You're just about thirty years from your first PGA tour one. I guess you're thirty years from your first Nike tour wins. Now, what would you if you could go back to your younger self, what would what would be the piece of advice you would tell, you know, twenty three year old Stuart sink At, you know, what would you tell them about golf for life?

Speaker 2

Now? Well, two things. First. The biggest thing I would say is get to work on making sure this doesn't become your identity right now, because I started doing that about ten years later, and that ten years I feel like got wasted a little bit and the reason is because I just and this is number two thing I

would say is that don't sweat. Don't sweat it. Just let's I spend a lot of time I feel like looking back on, especially my first ten years on the PGA Tour, really sweating it and living and dying by the results of every day and every shot, and I probably cost myself years of my life. It just was not a good way to live. You know, there's only so much you can control in golf, and where that golf ball goes and where it lands, and what that score says on your card, those things are not in

the pile of stuff you can control. Ben It's really hard to detach yourself from that. But those are the things I would tell myself as a twenty three year old. What you called it thirty years ago, is to not sweat it and unweave your identity from what that scorecard and what that money list and all those victories and all that stuff. Unweave it from who you are.

Speaker 1

Yeah, it's a fascinating part of golf.

Speaker 3

I kicked around the idea of trying to play in my early twenties, and I went down to Florida and I worked, but I would play tournaments as an amateur, and what I found during that period of time was that golf got way harder for me, like way harder. And the second I, you know, I decided this wasn't for me. I'm not cut out for this. I don't think I'm a good enough but be like, I don't know if I want to do this for ten years

to like have a maybe a shot. And I went back home and I feel like when I started to work then like weekend golf, I started shooting like really great scores again, and it was like, oh, like this is because it's such a smaller part of my life where I'm not I'm not wrapped up in like, oh, I hooked one on the range today and I'm worried about like is this going to happen?

Speaker 1

Like it's so hard.

Speaker 3

I can't imagine trying like trying to compartmentalize golf when you're on the road by yourself in a hotel and this is what you're doing.

Speaker 2

Yeah, I know, And it's almost unfair to try to put golf in that kind of a little corner in your life because you know, the fact is it matters to somebody who's had a long career playing and it does matter, but in a performance kind of sense, you know you're better off the less it matters. And your example is perfect because as soon as it didn't matter to you as much anymore, you became a lot better

at golf. And the stories I hear from players who are now former players who go to work and get their eminer status back and they kill it out there in the stadium. Most of them don't even play because it's not fair. It's the same exact thing. You know, I've never played better golf. I've never played better. And it's true. They don't play. They'll practice, they play every two weeks and they average about sixty seven. And they

never did that when they played in the pros. Now, of course, the golf course is a little bit different and the setups, you know, a little kinder, but still you have to hit the shots, and it's just a it's a level of you know, you got a ratchet down the importance of the results in your life and the way it affects who you are and the way it affects the rest of your life. And that's really tricky thing to do when all you want on that eight footer is to make that put All you want

is to make it. It's the most important thing in the world at that moment, and you have to dial it back and say, you know what, I'm going to put ten thousand of these. My goal is to make one percent more than I should not make this very one What.

Speaker 3

Were the best ways that you found to, you know, make your life more than just results oriented.

Speaker 2

Oh my gosh, I probably should write this up down because I've forgotten most of it. Uh, the biggest thing for me, like in actual performing, like playing, it was just first of all, recognition and understanding, like let's look around,

like let's let's be grateful, and let's remember that. You know what my wife always says, She so on my nerves so bad that she says this, but she says, you know, you've already done probably as bad as you're ever gonna do in this game and most embarrassing in the most epic failure, and you're probably already done the best you're ever gonna do. So nothing you do from here on out is ever going to fall outside those boundaries.

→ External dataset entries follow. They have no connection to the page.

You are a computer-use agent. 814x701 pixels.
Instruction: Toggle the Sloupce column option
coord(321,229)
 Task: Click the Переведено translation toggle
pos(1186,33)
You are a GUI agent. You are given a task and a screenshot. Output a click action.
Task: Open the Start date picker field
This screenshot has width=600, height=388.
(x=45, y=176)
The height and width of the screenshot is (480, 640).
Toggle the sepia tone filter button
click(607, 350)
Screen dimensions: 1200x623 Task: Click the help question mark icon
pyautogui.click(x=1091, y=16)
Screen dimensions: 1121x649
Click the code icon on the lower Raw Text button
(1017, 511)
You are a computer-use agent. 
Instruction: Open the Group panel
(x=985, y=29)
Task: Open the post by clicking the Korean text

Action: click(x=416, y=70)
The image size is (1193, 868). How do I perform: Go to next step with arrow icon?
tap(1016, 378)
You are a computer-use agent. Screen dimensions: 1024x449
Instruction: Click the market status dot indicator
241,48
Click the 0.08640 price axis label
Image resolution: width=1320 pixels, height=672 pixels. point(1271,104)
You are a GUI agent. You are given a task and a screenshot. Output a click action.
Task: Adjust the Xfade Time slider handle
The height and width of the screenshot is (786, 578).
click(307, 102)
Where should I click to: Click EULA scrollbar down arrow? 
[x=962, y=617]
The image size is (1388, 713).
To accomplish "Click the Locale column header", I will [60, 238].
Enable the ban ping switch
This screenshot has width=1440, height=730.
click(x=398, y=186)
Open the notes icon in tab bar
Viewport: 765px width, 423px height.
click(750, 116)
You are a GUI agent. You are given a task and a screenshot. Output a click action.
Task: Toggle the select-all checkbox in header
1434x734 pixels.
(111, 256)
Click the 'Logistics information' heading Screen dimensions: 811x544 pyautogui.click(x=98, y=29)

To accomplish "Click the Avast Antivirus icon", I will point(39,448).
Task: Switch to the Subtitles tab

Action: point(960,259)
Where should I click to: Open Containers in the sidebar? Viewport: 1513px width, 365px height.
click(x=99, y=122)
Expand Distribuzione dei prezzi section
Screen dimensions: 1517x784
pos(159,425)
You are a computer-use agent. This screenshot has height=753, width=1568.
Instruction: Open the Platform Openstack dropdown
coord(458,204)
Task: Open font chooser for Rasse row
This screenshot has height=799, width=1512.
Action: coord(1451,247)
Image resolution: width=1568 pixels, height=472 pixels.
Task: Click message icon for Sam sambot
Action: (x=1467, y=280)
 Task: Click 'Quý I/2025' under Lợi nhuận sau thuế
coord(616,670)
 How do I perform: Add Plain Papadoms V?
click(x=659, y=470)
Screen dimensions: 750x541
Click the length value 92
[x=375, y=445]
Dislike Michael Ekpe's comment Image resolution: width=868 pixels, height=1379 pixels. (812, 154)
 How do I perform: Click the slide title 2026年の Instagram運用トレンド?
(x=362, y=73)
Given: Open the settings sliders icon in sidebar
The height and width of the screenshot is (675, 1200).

And you've survived both, so why are you worried? And it's so true and it's actually just helps quite a bit, you know, to realize that, like, all right, yeah, I had a three shot lead three holes ago, and now I'm down by one because I just hit a couple of balls in the desert. You know, the heart rate's going. I feel like the biggest loser on the planet. Everybody's

gonna be asking me questions. And I remember what she said, You're probably never gonna do worse than you already did, and you're probably never gonna do better than you've already done. And so keeping that perspective is an important thing. So recognition, but then also like as an operational kind of thing, I just really try to just bury myself in the process. The most boring old adage that everybody says in every interview, in every sport, stick to the process. But it's so true.

Try to control the things you can control. I can control my preshot routine. And I hate the word routine. It's so not the right word for what it is. The operational process that happens before impact should not be called a routine because it is anything but routine. It is a constructed and executed.

Speaker 1

You know.

Speaker 2

It's like it's a real process. That I try to hit before impact and after impact. I'm like, oh, now I'm a spectator. So I hate the word routine. I've always hated that, but that's the way I use my routine is to keep me focused on something before the shot, so I don't have to be focused on where the ball is going to go and what that scorecard.

Speaker 1

Is going to look like.

Speaker 3

Yeah, you know that I'm forgetful. I lose range fighters a lot. It's just like a silly thing. But like I noticed, I play so much better when I go through the process of walking off yardages off of sprinkler heads and like with a pin sheet than I do with a rangefinder. And it's what you're saying. The process isn't just like your preshot routine. It's everything you do in how you interact. When you get up to the ball, like you're twenty yards away, you're thinking about the yardage.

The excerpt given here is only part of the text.